Lo que se pide:
Continúa el texto sobre la defensa francesa y el auge de los drones a partir de su última oración.

Sección de texto:

^^^^

Mandon describió este problema con una comparación poco habitual: Francia domina la “Haute Couture” de la tecnología de defensa, pero en el futuro necesitará también “Prêt-à-porter” — sistemas robustos, disponibles rápidamente y económicos para su uso masivo.

La revolución de los drones como llamada de atención

El ajuste necesario es especialmente visible en el tema de los drones.

La guerra de Ucrania ha demostrado que los sistemas no tripulados dejaron de ser solo complementos de las fuerzas clásicas. Cada vez más determinan todo el campo de batalla. Drones de reconocimiento, kamikazes y sistemas autónomos posibilitan efectos militares a costos relativamente bajos.

Mientras un caza moderno cuesta varias decenas de millones de euros, drones se pueden producir en algunos casos por unos pocos miles. Su pérdida es asumible y su producción escalable.

Francia no es considerada una potencia tecnológica rezagada en este campo. Sin embargo, los militares admiten que mucho tiempo subestimaron la importancia estratégica de los drones. Es necesario adaptar las estructuras, programas de entrenamiento y sistemas de adquisición de las fuerzas armadas.

Para Mandon, esto no es solo una cuestión técnica sino un símbolo de un cambio fundamental en el pensamiento militar.

^^^^

Datos proporcionados:

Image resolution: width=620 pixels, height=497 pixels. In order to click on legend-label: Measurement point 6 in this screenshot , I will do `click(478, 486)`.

^^^^

Espacio de respuesta:
El ascenso de Alemania cambia la arquitectura de seguridad europea

Paralelamente, Alemania gana peso en la política de seguridad. Durante décadas, la República Federal fue vista como una potencia económica con influencia militar limitada. Esta distribución de roles comienza a cambiar.

Con mayores gastos en defensa, amplios programas de adquisición y una integración fortalecida en la OTAN, Alemania podría convertirse a medio plazo en la fuerza convencional militar más importante de Europa.

Para Estados Unidos, esto tendría ventajas prácticas. Berlín se encuentra geográficamente en el centro de Europa, dispone de considerables capacidades industriales y se está transformando en un nodo logístico clave de la OTAN.

Si esta tendencia continúa, Alemania podría ganar relevancia en Washington. París teme que el papel tradicional de Francia como interlocutor europeo preferente en asuntos de seguridad quede gradualmente relativizado.

La competencia entre ambos países se mantiene moderada en lo político. Francia y Alemania siguen siendo socios centrales dentro de la Unión Europea. Sin embargo, detrás de escenas crece una presión estratégica competitiva, inimaginable hace pocos años.

Más que una cuestión presupuestaria

La advertencia del jefe del Estado Mayor no puede explicarse solo con demandas de mayores gastos de defensa.

Francia ya invierte recursos considerables en sus fuerzas armadas. El verdadero problema, según muchos expertos, radica en las estructuras de adquisición y producción. Desde la decisión política hasta la entrega real de nuevos sistemas suele pasar mucho tiempo.

En tiempos de creciente incertidumbre geopolítica, la rapidez se convierte en un factor decisivo. Los ejércitos deben integrar las nuevas tecnologías más rápidamente, acelerar las líneas de producción y reaccionar con mayor flexibilidad ante las amenazas.

Por ello, Mandon no pide solo más fondos, sino un cambio de modelo integral. Las prioridades futuras deberían ser la escala industrial, defensa aérea, guerra electrónica, sistemas de drones, logística y reclutamiento de personal.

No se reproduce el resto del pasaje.